> DOCUMENT SECTION
_ _ _ _ _
Still courtesy of TIFF.
Uncle Boonmee Who Can Recall His Past Lives
Poor old Uncle Boonmee can’t catch a break. Stricken with liver disease, Uncle Boonmee (Thanapat Saisaymar) heads to the rural perimeter of northeast Thailand, hoping to pass on peacefully. His plan is disrupted when the ghost of his departed wife (Natthakarn Aphaiwonk) appears at the dinner table, followed in turn by his long-lost son Boonsong (Jeerasak Kulhong) who materializes out of the darkness, dressed in a cheap B movie monkey suit. Their arrival, reincarnated as ghosts and goofy-looking gorillas, brings with it a shift in how Uncle Boonmee will live out his last days and how we must engage with Apichatpong Weerasethakul’s truly masterful meditation on life, death, rebirth, and cinema itself.
Like previous features in Apichatpong’s filmography (Blissfully Yours, Syndromes and a Century), Uncle Boonmee is essentially a mood piece, one which glides through passages of remarkable natural beauty, human grace, and strange humour (like regional inside jokes about Laotians being “smelly,” or a surprisingly tasteful scene of a catfish nuzzling a princess into orgasm). All of this wonderful and bizarre imagery is birthed from Uncle Boonmee’s newfound knack for lucidly recalling his past lives, whether as a man, bull, or maybe even a horny catfish.
Its patent weirdness may explain why Cannes jury president Tim Burton, motivated perhaps by shades of envy and empathy, awarded the film the prestigious Palme d’Or at this year’s festival. But all the spirit monkeys and catfish sex are just the sillier shrouds for the film’s profound humanity and compassion for its characters. Should you possess the patience to give yourself over to the ebb of Apichatpong’s film, Uncle Boonmee’s bounties are nearly endless.
_ _ _ _ _
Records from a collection
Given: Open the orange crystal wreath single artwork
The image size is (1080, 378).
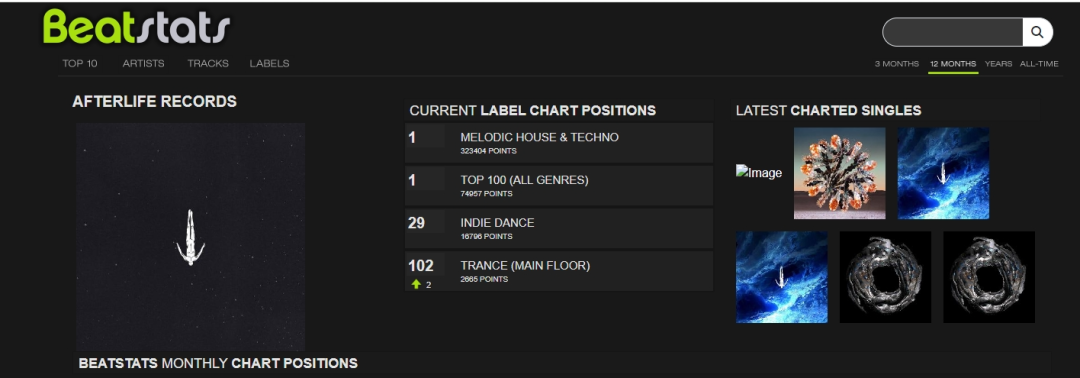Looking at the screenshot, I should tap(840, 173).
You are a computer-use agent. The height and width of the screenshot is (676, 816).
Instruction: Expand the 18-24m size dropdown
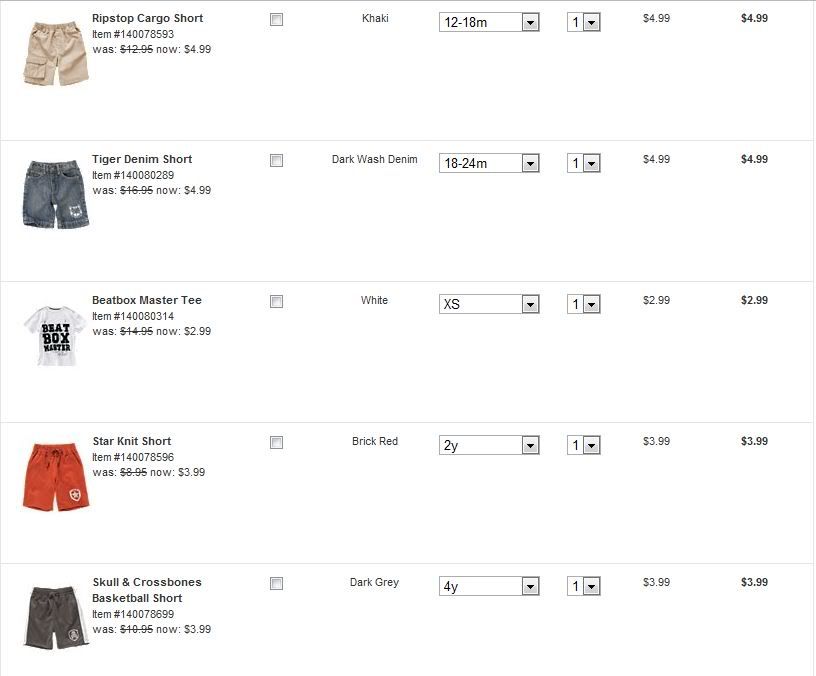[489, 163]
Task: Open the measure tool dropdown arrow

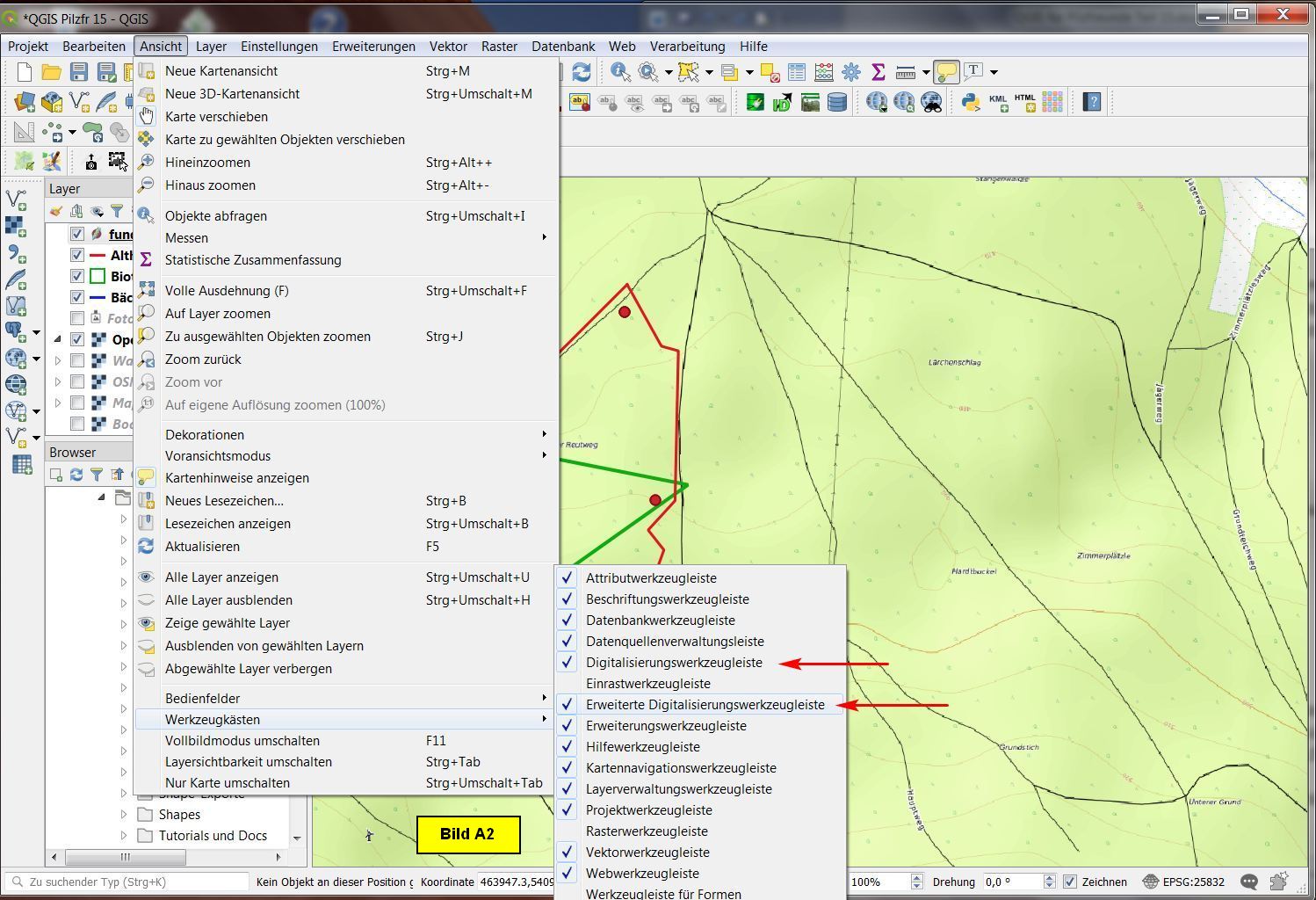Action: click(926, 72)
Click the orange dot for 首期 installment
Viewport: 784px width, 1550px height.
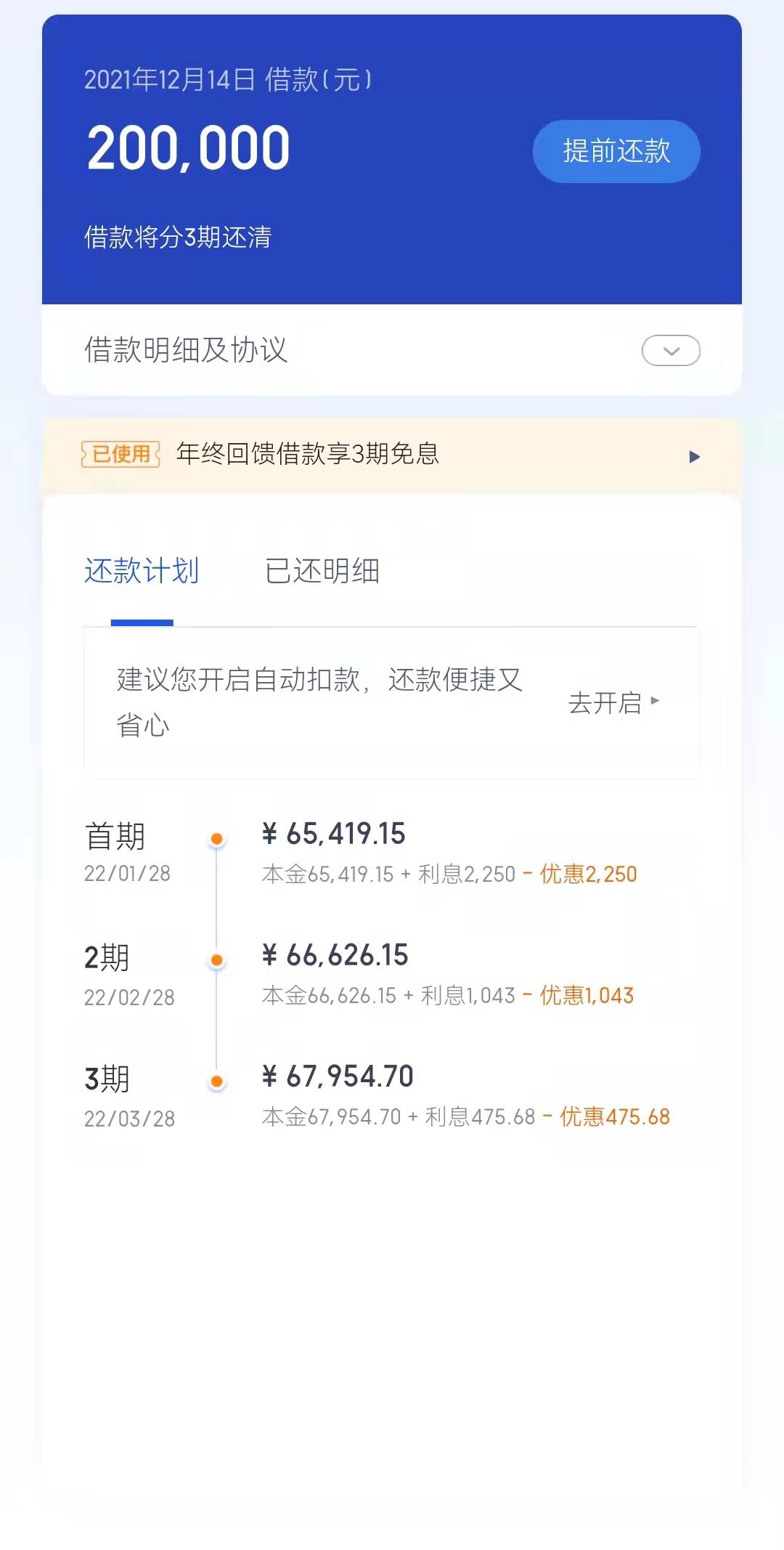pos(216,840)
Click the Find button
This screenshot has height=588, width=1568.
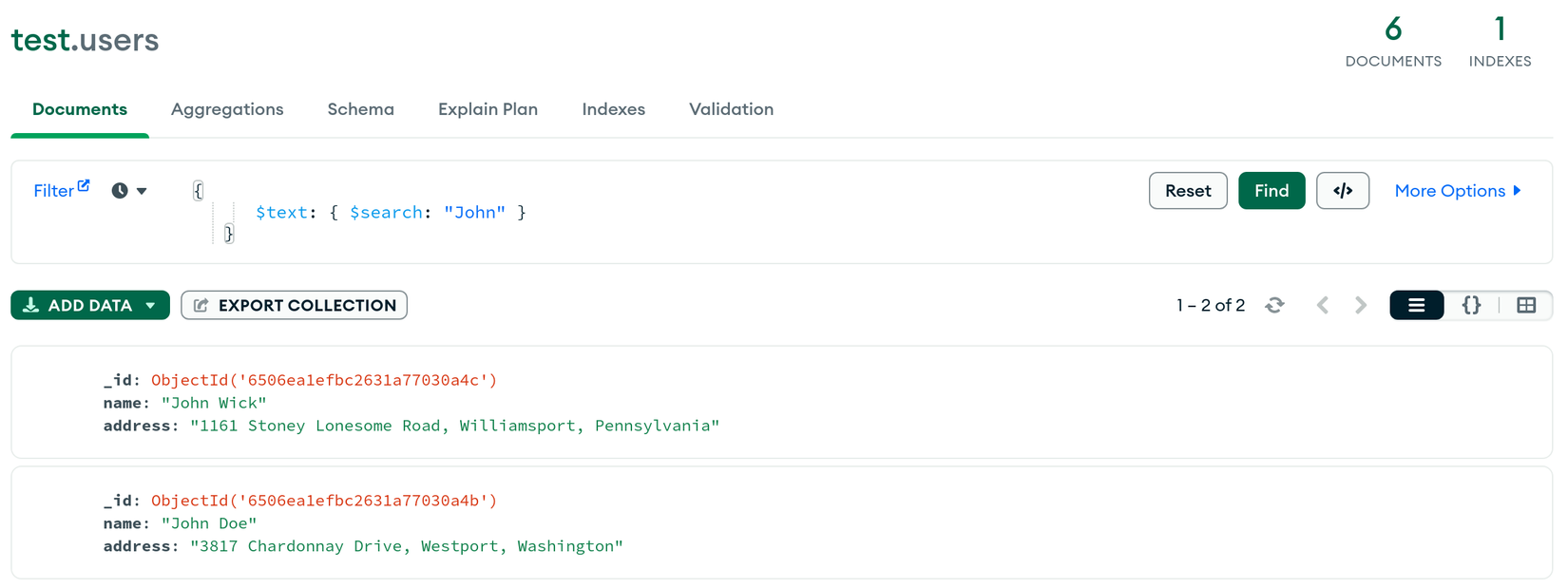click(x=1271, y=191)
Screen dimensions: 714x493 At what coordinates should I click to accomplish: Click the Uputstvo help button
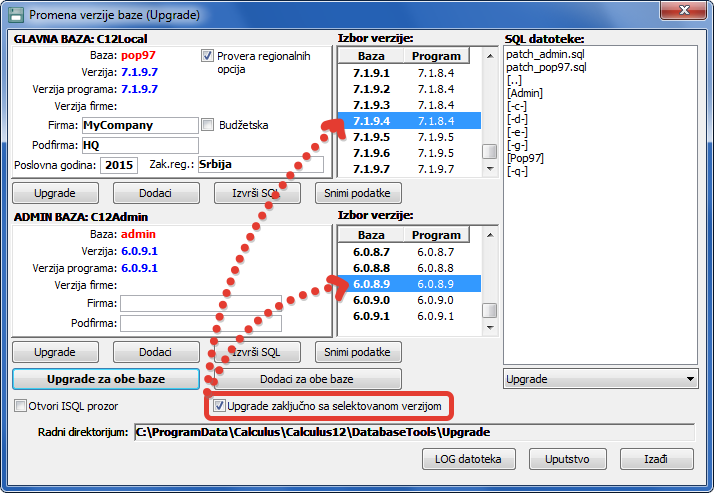coord(565,459)
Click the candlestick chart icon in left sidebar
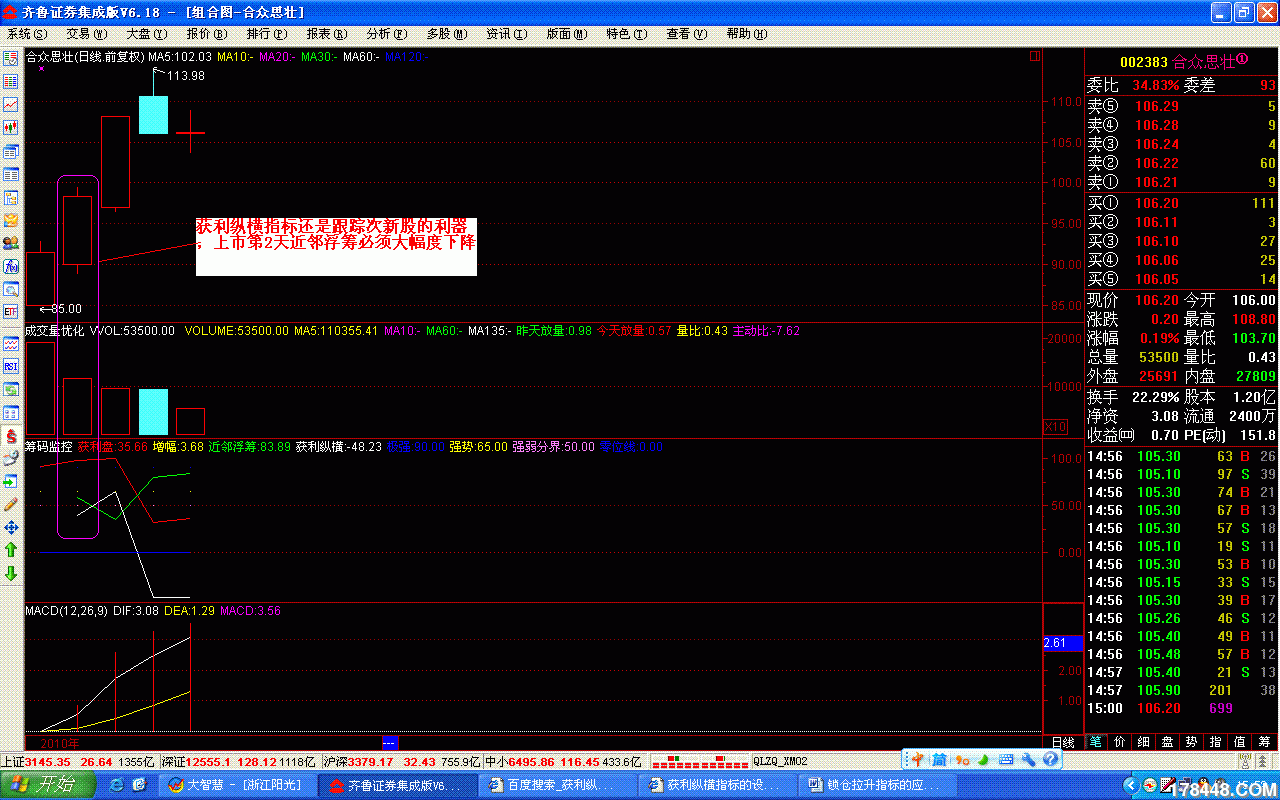This screenshot has width=1280, height=800. click(11, 128)
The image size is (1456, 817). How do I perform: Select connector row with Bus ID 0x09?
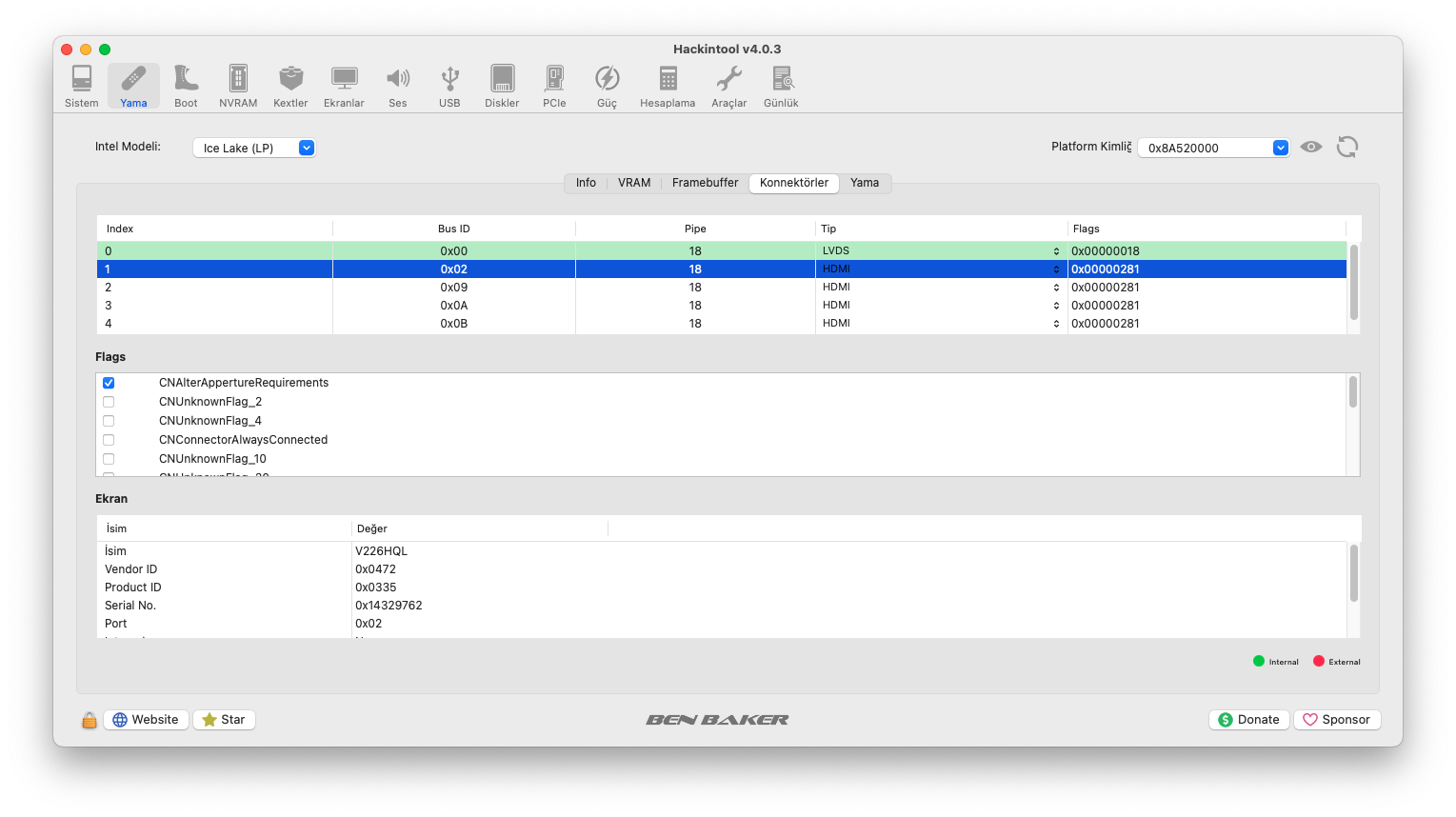point(454,288)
_ _ _ _ _
> ASSIGNED TASK 1
According to the film review, what disease has stricken Uncle Boonmee?
> ASSIGNED TASK 2
Retype the stretch of the film review that starts at the words "Still courtesy of" and runs through "and cinema itself.".

> RESPONSE BOX 1
Liver disease.

> RESPONSE BOX 2
Still courtesy of TIFF.
Uncle Boonmee Who Can Recall His Past Lives
Poor old Uncle Boonmee can’t catch a break. Stricken with liver disease, Uncle Boonmee (Thanapat Saisaymar) heads to the rural perimeter of northeast Thailand, hoping to pass on peacefully. His plan is disrupted when the ghost of his departed wife (Natthakarn Aphaiwonk) appears at the dinner table, followed in turn by his long-lost son Boonsong (Jeerasak Kulhong) who materializes out of the darkness, dressed in a cheap B movie monkey suit. Their arrival, reincarnated as ghosts and goofy-looking gorillas, brings with it a shift in how Uncle Boonmee will live out his last days and how we must engage with Apichatpong Weerasethakul’s truly masterful meditation on life, death, rebirth, and cinema itself.